Come raccontava la dottoressa Francesca Gaia Provenzano, in forza all’ospedale di Partinico: “Ci sono le terapie, ma ci sono anche le parole per confortare, i baci dei parenti da portare. I parenti che sono lontani, perché chi ha il Covid è solo. E allora ci vuole qualcuno che sia il tramite dell’amore. Mettiamo i telefonini dei pazienti sotto carica, ci preoccupiamo se non mangiano, stiamo con loro in ogni frangente, io non esco mai dal reparto”. Chi combatte la guerra del Coronavirus al fronte ha sviluppato un profondo e allargato senso del sostegno reciproco, come talvolta accade nelle più cocenti avversità. Non ci si può abbracciare, ma i contatti continuano a scorrere tra gli esseri umani.
“Lottiamo contro un mostro”
“Pronati, ventilati con respiratori….. con la speranza di sopravvivere. Classificati in base alle aspettative di vita….. Classificati in base ai litri di ossigeno…. Uomini e donne che si sentono morire e… noi con loro. Ci sentiamo inermi e sconfitti. Lottiamo contro un mostro più grande di noi…”. Così scrive su Facebook la dottoressa Tiziana Maniscalchi, direttore facente funzione del pronto soccorso dell’ospedale ‘Cervello’, un’altra persona valorosa sulla trincea della pandemia. Chi parla con i medici, con gli infermieri, con tutti coloro che indossano un camice, sa quanto sono sfibrati. Una pesantezza che stride con la leggerezza di chi almanacca sul pranzo di Natale o sul cenone di Capodanno, come se non ci fosse la guerra.

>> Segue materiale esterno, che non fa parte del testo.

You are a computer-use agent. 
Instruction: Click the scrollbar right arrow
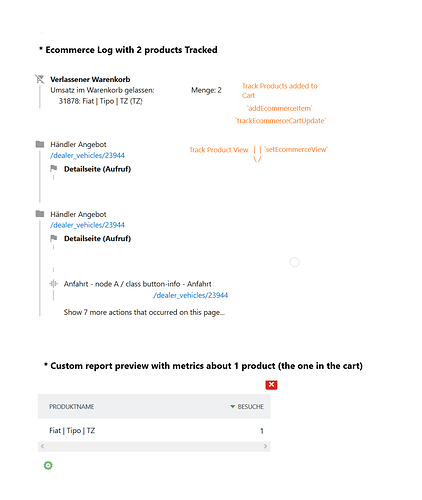click(265, 446)
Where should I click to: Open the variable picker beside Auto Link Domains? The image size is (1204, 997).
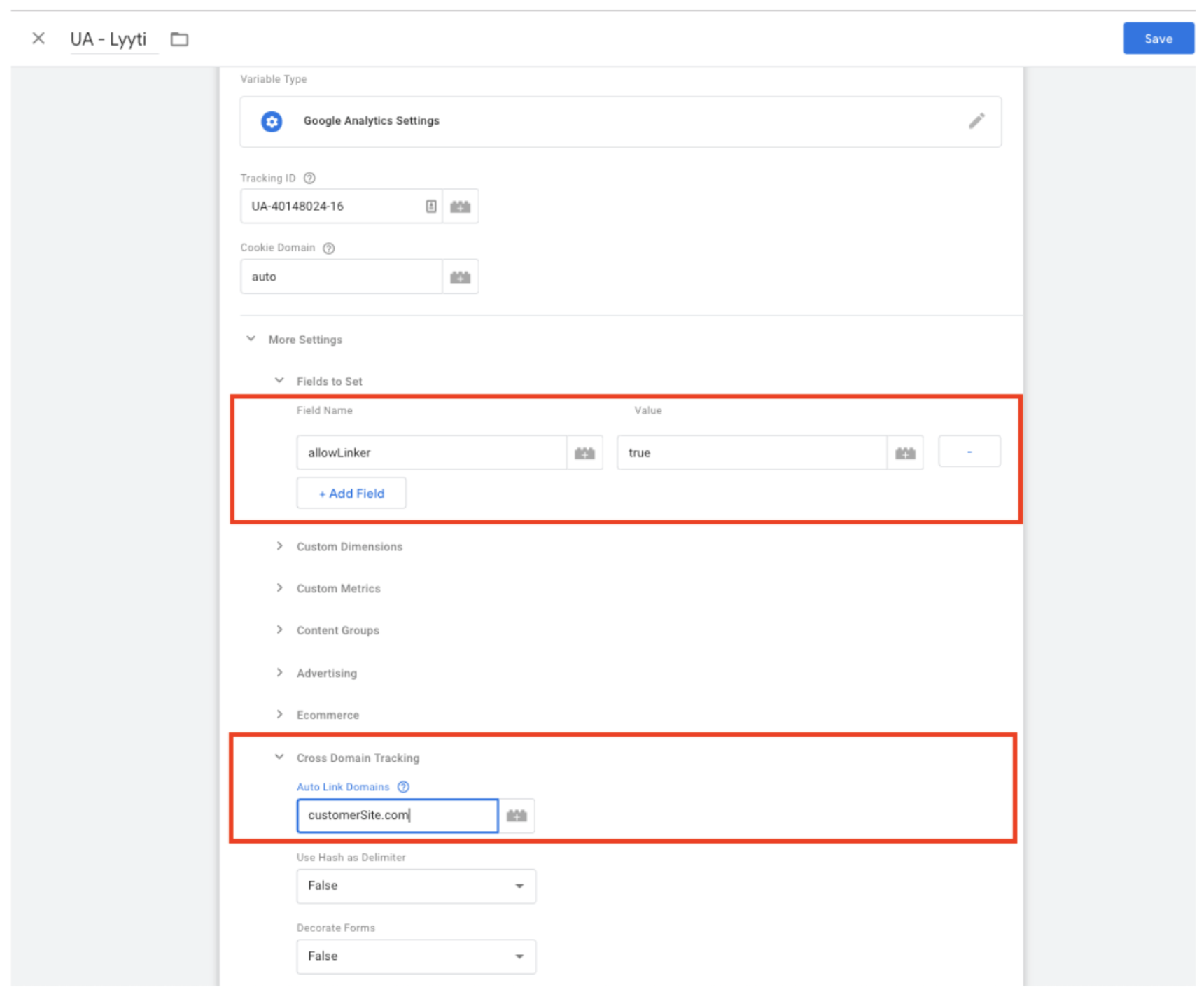[517, 816]
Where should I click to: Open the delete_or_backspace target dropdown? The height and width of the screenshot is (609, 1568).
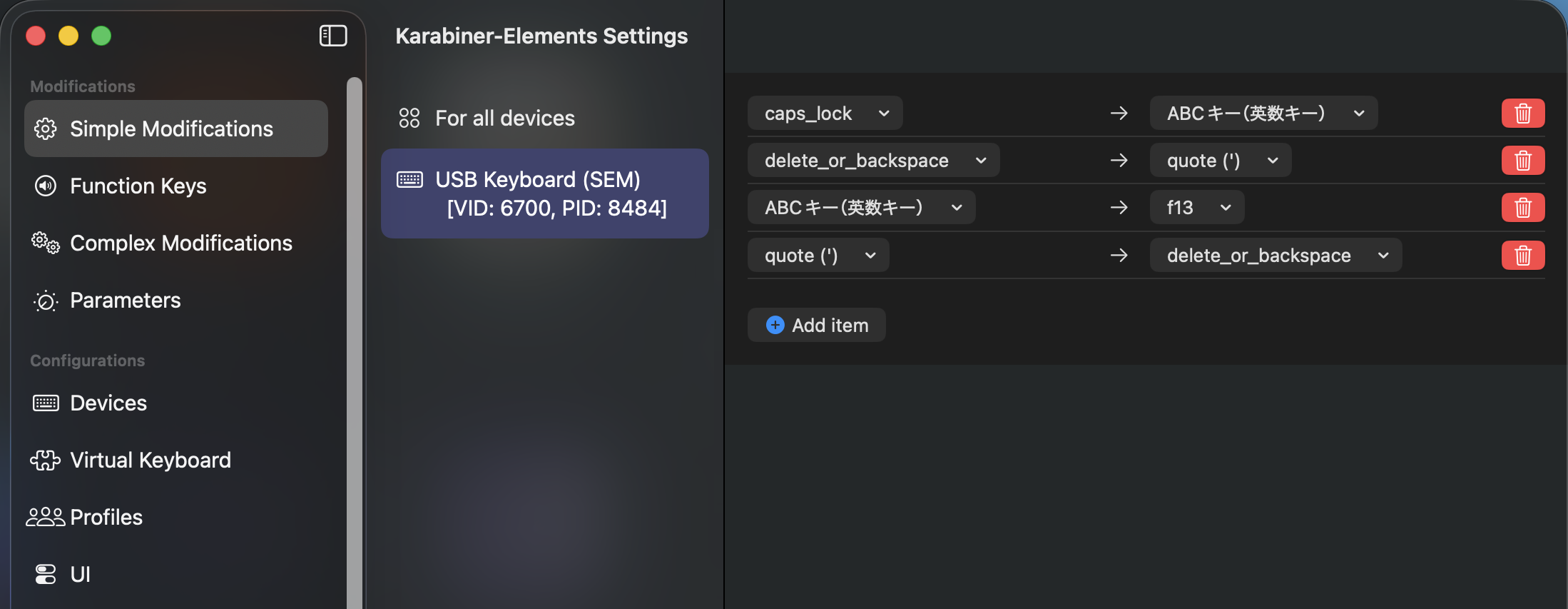[x=1276, y=256]
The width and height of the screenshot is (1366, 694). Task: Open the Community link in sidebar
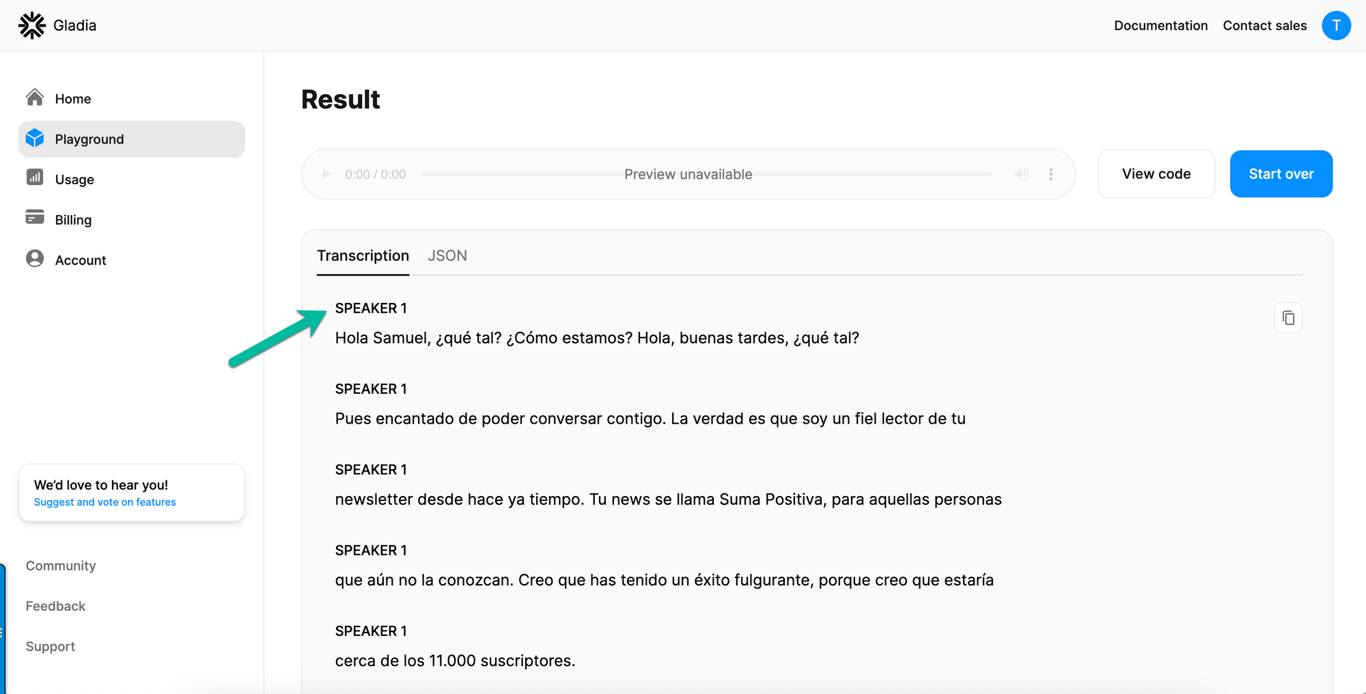(x=61, y=566)
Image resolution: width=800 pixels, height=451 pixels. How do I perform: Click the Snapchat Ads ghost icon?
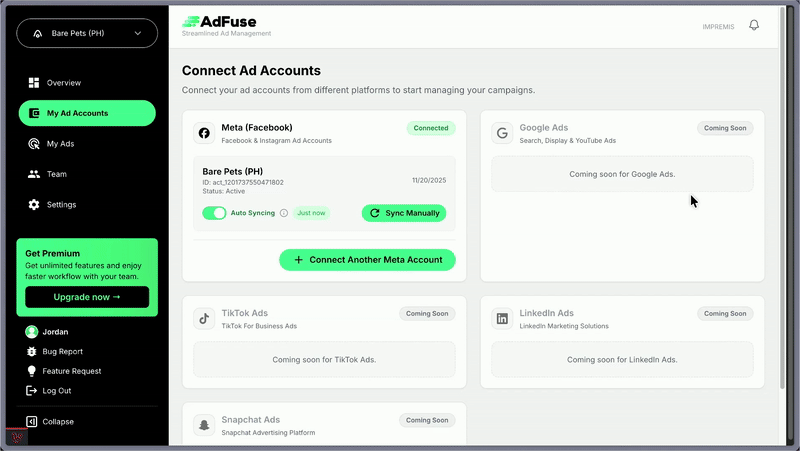[204, 425]
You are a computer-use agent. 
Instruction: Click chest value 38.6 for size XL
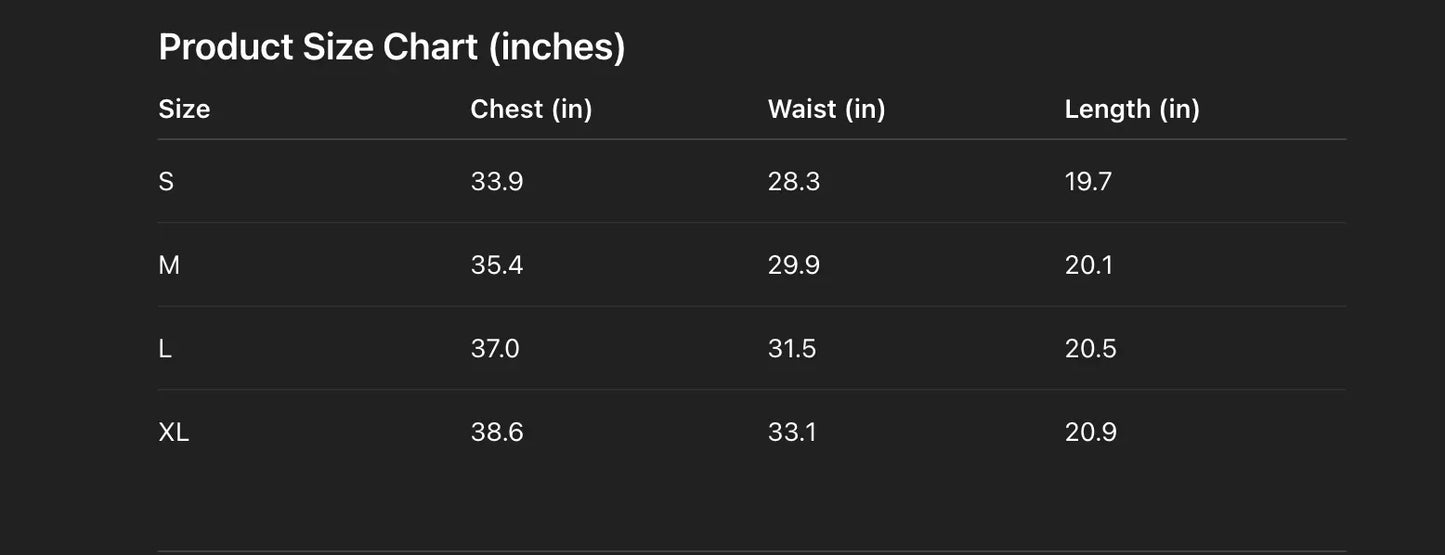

L’esercitò della Sanità è stremato e chiede un po’ di tregua, nell’impegno di turni massacranti, vissuti con l’ansia del contagio, nonostante le protezioni che danno riparo a molto ma non a tutto. Qualcuno che indossa un camice scrive i suoi pensieri nelle chat private, raccontando giorni difficili, misti a un bisogno di speranza tanto più importante sotto il peso degli eventi. E il desidero più acceso riguarda i familiari: “Spero che i miei cari stiano bene”. Ma c’è forse un timido raggio di sole, nonostante tutto, che va sfruttato per riscaldare gli animi, senza perdere l’appiglio con la realtà e con la gravità del frangente. Stamattina, i pronto soccorso Covid palermitani, il Civico e il ‘Cervello’, presentavano accessi non piccoli, però ridotti, rispetto ai giorni scorsi. E il messaggio che arriva è questo: teniamoci forte e diamoci reciproco coraggio. La tempesta finirà.